A mi padre le encantaba la Navidad, sobre todo los polvorones y mantecados. Atacaba la bandeja de los dulces a primeros de diciembre. El veinticuatro ya no quedaban ni las peladillas. Metía los envoltorios de los polvorones en los bolsillos de su batín y, cuando mi madre los descubría arrugados y aquéllos llenos de migas y grasa, la armaba.
Recuerdo una grabación en la que mi padre preguntaba a mi madre por qué había guardado la bandeja en el mueble del salón, ya que el turrón de Jijona se había derretido. Tengo que descubrir qué ha sido de esa cinta.
Ni siquiera recuerdo mejores navidades que las de mi niñez, ya que ni las vividas cuando he sido madre han sido tan bonitas.
En casa de mis abuelos maternos nos reuníamos primos y tíos. No había tantas " delicatessen" en la mesa como ahora, pero estaba la familia unida y era suficiente. Jugábamos grandes y pequeños a las cartas y al bingo al abrigo del calor de la familia que reía. Comíamos las uvas, (recuerdo las míticas empanadillas de Encarna de Martes y trece y a mi tío morirse de risa) y el 1 de enero despertábamos juntos porque mis primos y tíos se quedaban a dormir repartidos en dos casas de cincuenta metros cuadrados. Despertábamos y tomábamos chocolate con bizcochos de soletilla. Luego veíamos competiciones de saltos de esquí en la tele en blanco y negro, el circo y la peli que tocase.
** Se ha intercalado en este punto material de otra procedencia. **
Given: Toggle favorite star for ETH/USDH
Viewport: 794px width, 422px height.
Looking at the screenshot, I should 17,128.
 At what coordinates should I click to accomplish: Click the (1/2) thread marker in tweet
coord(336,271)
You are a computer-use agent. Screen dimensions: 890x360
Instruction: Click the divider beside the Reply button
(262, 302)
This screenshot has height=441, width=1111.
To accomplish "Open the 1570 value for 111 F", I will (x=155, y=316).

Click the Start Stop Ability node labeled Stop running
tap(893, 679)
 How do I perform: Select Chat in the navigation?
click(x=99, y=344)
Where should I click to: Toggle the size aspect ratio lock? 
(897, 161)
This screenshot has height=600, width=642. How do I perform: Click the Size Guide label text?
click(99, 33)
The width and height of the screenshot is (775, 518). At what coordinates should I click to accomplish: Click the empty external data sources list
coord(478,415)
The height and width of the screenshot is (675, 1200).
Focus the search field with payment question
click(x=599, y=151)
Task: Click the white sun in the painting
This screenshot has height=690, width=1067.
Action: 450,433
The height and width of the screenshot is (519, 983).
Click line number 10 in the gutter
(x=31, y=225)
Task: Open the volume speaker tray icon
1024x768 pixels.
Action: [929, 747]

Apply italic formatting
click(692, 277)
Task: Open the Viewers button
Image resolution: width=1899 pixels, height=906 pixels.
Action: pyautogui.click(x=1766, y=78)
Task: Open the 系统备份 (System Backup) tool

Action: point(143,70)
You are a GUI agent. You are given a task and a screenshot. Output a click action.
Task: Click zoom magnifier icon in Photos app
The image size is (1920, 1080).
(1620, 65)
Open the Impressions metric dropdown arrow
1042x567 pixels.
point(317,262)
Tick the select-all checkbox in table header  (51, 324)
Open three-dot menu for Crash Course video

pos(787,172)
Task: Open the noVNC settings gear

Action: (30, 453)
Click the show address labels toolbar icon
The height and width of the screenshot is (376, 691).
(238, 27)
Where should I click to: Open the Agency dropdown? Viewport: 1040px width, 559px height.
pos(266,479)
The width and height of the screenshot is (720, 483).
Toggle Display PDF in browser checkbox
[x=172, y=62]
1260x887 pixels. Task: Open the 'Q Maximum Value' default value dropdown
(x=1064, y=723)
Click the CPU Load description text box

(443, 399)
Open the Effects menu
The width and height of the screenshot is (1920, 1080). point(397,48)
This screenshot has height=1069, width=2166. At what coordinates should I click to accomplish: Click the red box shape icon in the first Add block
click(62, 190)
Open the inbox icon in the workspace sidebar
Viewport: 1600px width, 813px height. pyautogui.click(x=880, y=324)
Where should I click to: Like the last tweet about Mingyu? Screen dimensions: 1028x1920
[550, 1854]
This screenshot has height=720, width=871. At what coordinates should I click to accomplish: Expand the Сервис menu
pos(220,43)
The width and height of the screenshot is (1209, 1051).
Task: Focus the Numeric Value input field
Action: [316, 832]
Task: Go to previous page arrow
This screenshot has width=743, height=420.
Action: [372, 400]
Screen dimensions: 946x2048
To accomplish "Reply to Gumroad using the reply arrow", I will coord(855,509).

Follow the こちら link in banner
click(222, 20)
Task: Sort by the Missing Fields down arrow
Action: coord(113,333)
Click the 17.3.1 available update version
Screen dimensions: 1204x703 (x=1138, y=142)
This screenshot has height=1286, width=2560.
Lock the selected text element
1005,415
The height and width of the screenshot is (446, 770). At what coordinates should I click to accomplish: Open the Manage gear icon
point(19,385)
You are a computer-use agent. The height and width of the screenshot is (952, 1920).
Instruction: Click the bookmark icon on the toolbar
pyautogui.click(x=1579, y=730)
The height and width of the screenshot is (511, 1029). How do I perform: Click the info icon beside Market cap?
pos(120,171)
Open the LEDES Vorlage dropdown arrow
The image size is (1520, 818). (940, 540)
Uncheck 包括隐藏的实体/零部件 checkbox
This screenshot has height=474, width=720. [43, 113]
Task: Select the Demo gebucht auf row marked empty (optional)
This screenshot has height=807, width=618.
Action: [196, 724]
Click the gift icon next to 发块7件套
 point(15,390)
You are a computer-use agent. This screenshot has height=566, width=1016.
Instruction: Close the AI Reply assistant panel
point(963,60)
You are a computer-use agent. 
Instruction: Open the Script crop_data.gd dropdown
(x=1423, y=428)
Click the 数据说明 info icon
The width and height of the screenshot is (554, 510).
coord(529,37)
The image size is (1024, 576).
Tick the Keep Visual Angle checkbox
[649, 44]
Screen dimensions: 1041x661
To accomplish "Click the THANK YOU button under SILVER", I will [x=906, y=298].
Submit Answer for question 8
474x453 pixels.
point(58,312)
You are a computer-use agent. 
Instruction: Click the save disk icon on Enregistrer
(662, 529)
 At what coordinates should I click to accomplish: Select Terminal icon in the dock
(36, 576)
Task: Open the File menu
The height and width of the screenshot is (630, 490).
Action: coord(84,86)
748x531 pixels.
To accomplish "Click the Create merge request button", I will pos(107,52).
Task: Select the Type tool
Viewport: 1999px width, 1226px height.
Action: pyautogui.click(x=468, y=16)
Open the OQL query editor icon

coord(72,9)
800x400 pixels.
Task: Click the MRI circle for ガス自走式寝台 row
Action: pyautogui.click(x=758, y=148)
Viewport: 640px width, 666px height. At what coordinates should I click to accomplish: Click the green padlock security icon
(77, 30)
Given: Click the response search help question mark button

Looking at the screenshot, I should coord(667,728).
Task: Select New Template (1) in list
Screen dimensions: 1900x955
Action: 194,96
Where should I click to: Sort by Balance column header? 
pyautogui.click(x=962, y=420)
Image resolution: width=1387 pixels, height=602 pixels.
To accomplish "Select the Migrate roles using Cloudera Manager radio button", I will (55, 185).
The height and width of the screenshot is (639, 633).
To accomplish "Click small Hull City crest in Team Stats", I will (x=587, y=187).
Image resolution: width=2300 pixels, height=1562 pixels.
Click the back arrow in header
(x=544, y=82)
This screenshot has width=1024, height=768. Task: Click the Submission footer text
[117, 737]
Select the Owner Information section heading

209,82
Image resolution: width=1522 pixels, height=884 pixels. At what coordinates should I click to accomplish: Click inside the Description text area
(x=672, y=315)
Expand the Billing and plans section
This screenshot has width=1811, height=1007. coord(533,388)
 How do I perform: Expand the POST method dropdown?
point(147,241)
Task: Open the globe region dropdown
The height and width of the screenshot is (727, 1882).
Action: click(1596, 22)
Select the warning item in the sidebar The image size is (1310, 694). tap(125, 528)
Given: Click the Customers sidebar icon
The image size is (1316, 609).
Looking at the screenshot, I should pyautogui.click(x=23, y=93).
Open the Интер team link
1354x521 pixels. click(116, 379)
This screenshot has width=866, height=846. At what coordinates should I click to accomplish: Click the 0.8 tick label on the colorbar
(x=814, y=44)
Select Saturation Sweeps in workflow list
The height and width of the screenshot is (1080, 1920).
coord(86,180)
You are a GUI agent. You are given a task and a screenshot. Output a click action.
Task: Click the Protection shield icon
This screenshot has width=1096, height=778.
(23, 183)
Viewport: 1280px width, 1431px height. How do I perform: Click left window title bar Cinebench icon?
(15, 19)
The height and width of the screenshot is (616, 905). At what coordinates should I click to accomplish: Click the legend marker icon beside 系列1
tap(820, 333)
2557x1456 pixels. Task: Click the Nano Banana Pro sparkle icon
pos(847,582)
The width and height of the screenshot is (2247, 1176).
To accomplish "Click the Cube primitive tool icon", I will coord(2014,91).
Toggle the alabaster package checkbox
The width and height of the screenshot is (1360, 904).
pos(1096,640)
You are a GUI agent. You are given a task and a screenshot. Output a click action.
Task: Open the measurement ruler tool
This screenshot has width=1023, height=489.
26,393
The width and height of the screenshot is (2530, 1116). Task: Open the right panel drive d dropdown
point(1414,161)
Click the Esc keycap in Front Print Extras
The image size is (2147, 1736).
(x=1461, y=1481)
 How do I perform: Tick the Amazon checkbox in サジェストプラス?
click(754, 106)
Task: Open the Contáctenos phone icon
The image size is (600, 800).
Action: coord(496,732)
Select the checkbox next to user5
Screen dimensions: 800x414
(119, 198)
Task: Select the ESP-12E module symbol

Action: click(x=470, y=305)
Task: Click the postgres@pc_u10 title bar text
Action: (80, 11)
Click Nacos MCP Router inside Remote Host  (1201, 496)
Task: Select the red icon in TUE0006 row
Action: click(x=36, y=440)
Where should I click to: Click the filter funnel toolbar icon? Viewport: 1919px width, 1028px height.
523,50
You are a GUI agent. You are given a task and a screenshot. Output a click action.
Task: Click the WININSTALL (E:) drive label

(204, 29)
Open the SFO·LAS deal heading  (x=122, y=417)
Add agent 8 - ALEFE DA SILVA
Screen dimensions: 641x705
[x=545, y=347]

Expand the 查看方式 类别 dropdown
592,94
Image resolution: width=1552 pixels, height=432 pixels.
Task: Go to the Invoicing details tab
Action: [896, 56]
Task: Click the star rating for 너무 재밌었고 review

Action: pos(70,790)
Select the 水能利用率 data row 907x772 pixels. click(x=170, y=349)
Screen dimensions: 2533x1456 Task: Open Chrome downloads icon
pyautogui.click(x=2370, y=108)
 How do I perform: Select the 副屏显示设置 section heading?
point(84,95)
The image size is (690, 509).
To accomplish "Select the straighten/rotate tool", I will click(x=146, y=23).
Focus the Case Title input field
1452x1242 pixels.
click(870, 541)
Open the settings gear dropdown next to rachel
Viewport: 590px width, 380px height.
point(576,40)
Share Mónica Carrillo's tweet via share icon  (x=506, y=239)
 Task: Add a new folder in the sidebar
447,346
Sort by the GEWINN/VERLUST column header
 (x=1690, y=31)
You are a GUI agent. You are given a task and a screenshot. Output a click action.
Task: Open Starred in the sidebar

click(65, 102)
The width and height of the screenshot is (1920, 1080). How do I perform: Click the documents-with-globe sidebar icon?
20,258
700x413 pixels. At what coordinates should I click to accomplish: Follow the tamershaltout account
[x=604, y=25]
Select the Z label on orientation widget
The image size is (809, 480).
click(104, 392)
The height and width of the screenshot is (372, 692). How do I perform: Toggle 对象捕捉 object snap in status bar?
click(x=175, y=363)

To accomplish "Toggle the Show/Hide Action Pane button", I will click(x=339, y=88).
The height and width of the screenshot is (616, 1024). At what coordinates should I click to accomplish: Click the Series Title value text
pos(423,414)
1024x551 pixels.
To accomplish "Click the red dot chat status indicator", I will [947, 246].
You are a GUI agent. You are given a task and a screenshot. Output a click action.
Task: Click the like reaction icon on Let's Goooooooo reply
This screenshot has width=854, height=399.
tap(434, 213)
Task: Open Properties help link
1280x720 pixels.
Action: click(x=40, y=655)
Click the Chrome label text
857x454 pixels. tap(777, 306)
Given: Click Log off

Recuerdo una comida del 1 de enero en que mi madre hizo una paella verde porque olvidó cocer las alcachofas antes de añadirlas y cómo se enfadó por la pinta que tenía, con lo buena cocinera que era ella. Anécdotas que llenan el corazón de sonrisas.
Muy pocas Navidades posteriores han sido parecidas, pese a celebrarla con muchas personas alrededor de la mesa. Quizás Navidad y Reyes hayan sido similares, al ver a mis nenas con carita ilusionada abriendo regalos, pero aún recuerdo con más congoja el día en que al fin los Reyes Magos me regalaron la Nancy.
Todos renegamos ahora de la Navidad. Tenemos nécoras, percebes, bueyes de mar y hasta angulas en la mesa, pero el espíritu navideño se perdió, envuelto en lo comercial. Tras las bolas del árbol iluminado, un esqueleto de tristeza, rutina e hipocresía yace recordando al fantasma de las navidades pasadas.
Me apetecería celebrar algún día una Navidad real, como las de antaño, con amigos de verdad, menos " delicatessen" en la mesa y más calor.